Experts believe that sugar consumption is a major cause of obesity and many chronic diseases, such as heart disease and type 2 diabetes. Evidence suggests that high-sugar diets can lead to atherosclerosis, a disease characterised by fatty, artery-clogging deposits, inflammation and high triglyceride, blood sugar and blood pressure levels — all risk factors for heart disease. Sugar therefore may raise your risk of dying of heart disease even if you aren’t overweight. Sugar, while a crowd favorite, is behind many of the health ills of modern civilization.
A study in over 30,000 people found that those who consumed 17–21% of calories from added sugar had a 38% greater risk of dying from heart disease, compared to those consuming only 8% of calories from added sugar. Additionally, consuming too much sugar may also stimulate the liver to dump harmful fats into the bloodstream.
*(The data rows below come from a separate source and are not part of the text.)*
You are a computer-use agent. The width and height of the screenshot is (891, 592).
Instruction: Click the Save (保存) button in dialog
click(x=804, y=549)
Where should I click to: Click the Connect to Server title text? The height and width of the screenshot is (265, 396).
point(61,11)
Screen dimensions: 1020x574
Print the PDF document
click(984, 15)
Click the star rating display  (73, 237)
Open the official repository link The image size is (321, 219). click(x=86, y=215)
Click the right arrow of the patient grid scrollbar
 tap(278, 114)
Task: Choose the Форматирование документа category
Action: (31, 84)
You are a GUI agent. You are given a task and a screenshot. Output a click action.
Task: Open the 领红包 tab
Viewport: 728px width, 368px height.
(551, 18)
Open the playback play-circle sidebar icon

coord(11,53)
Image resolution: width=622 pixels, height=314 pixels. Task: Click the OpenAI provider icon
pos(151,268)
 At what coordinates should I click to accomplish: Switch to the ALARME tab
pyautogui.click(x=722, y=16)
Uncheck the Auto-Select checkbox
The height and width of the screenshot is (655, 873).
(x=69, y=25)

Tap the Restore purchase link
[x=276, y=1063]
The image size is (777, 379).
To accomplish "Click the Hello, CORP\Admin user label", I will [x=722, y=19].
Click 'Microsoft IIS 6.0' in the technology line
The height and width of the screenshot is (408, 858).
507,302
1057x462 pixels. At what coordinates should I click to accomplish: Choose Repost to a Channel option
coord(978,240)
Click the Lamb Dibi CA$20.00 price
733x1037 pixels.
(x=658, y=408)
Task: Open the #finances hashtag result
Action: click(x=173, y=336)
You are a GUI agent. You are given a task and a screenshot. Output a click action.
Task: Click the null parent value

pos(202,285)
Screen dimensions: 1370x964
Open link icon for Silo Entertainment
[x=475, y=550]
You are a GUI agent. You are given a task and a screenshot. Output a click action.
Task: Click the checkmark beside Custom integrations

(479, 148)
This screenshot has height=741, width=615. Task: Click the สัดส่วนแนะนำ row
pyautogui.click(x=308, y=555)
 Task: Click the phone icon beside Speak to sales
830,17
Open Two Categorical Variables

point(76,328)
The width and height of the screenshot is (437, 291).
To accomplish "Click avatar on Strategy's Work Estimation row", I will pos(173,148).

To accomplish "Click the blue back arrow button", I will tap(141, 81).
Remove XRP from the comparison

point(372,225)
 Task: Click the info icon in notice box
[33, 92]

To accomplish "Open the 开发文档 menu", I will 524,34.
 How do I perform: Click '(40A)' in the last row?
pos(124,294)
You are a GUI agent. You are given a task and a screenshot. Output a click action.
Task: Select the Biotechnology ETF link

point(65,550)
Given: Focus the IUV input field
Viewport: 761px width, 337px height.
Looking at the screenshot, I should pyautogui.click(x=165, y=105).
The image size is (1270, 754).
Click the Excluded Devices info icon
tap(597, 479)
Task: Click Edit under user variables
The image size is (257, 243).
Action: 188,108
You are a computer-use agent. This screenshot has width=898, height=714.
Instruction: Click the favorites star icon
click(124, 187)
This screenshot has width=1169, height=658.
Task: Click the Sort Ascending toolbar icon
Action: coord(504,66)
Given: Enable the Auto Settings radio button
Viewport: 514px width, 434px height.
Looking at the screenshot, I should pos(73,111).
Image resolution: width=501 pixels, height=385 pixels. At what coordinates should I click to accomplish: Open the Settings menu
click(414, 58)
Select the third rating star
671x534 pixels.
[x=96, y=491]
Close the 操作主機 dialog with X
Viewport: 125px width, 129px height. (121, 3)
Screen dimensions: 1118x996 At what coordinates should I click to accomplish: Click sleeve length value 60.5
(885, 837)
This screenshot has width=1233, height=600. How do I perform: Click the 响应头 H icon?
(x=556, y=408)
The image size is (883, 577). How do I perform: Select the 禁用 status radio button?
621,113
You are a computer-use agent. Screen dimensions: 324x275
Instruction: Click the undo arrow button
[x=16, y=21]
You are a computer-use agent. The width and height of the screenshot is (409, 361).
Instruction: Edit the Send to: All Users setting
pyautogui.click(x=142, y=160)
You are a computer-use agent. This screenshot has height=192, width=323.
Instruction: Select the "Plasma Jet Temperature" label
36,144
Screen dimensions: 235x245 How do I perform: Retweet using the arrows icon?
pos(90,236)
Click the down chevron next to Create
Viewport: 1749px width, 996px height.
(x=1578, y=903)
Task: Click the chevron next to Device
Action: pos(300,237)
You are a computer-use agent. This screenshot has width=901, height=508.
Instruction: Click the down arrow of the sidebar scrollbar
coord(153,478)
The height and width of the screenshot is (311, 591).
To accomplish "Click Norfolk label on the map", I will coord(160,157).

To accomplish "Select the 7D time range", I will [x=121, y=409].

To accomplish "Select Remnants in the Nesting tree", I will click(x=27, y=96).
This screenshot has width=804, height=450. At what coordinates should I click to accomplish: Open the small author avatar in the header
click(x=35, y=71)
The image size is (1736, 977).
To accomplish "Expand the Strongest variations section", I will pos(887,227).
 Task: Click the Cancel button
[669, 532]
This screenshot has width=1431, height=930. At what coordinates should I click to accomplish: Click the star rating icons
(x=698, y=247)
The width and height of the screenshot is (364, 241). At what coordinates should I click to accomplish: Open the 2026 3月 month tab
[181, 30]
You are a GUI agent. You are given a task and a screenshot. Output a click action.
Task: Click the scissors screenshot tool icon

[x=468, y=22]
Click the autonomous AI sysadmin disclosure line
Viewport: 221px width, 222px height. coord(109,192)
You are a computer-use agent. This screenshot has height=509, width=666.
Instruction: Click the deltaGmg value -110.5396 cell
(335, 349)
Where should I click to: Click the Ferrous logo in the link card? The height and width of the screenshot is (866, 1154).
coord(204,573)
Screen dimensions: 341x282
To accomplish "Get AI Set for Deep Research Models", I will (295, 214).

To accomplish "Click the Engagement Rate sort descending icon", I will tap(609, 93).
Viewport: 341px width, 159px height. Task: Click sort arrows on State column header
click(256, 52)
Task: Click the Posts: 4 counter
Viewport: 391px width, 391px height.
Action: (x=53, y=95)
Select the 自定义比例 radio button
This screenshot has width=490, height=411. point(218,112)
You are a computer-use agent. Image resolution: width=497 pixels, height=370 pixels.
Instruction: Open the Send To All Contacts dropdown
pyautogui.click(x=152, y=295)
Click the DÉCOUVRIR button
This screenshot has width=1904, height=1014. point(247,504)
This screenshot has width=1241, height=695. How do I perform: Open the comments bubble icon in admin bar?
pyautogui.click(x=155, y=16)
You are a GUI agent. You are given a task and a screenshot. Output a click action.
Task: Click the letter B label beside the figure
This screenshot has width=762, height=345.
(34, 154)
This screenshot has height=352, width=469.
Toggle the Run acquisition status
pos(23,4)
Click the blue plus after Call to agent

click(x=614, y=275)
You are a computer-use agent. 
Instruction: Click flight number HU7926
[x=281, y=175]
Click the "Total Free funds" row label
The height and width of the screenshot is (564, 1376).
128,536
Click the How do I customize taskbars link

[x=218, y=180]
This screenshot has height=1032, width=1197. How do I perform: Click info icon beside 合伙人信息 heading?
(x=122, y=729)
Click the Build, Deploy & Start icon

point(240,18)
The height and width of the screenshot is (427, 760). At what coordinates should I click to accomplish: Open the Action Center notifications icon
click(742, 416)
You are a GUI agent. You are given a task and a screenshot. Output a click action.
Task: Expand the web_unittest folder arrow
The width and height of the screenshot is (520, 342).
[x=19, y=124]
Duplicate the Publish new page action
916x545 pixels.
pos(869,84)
WAYS TO CUT BACK ON YOUR SUGAR INTAKE
- Drink lots of water . It is free and has zero calories.
- Homemade soda – take sparkling water and add fresh lemon or lime.
- Mint water – mix water and mint.
- Drink herbal teas either hot or cold with ice.
- Black tea or coffee – with no added sugar or cream.
- Cut back or avoid sugary drinks at all cost.
The benefits of avoiding or cutting back on Sugar include increased energy , improved weight management, reduced stress , reduced inflammation , enhanced mood, mental clarity , focus and overall improved health. Keep this in mind each time the cravings start.